Résumé
C’est à partir de la rationalisation des mœurs opérée par L’Esprit des lois que sont apparues dans la seconde moitié du XVIIIe siècle des théories de la « civilisation ». En France et en Écosse, ces théories émergentes héritent de la représentation de la causalité historique élaborée par Montesquieu et tentent d’évaluer le rôle des grands législateurs ainsi que la part qu’il convient d’accorder à l’irrationnel et à l’involontaire dans l’histoire, dans le cadre d’une relégation du schème contractualiste. Mais là où les premières, en France, accordent généralement le primat aux causes morales d’ordre politique, les secondes, en Écosse, reconstruisent les rapports du physique et du moral grâce aux apports d’une science nouvelle, l’économie politique.

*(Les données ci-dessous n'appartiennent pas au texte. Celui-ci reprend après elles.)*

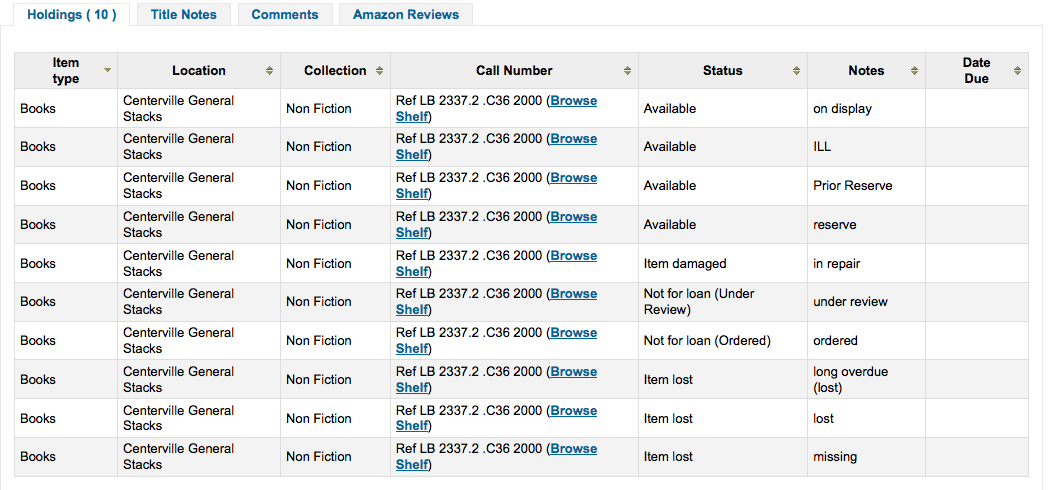Follow Browse Shelf link for 'under review' item
Viewport: 1056px width, 490px height.
[x=573, y=294]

Notre communication abordera les questions suivantes. Selon quel processus le projet d’une « science des mœurs », qui connaît encore des émules du temps de Montesquieu, s’est-il effacé devant la volonté de procéder à une description empirique de la diversité des sociétés ? Pourquoi cette tentative d’abord descriptive ou explicative s’est-elle rapidement traduite, au XVIIIe siècle, par l’avènement de théories de la civilisation – prenant parfois la figure de philosophies de l’histoire ou d’histoires naturelles de l’homme ? À quelles conditions théoriques s’est opérée cette mutation, et, le cas échéant, à quel prix ?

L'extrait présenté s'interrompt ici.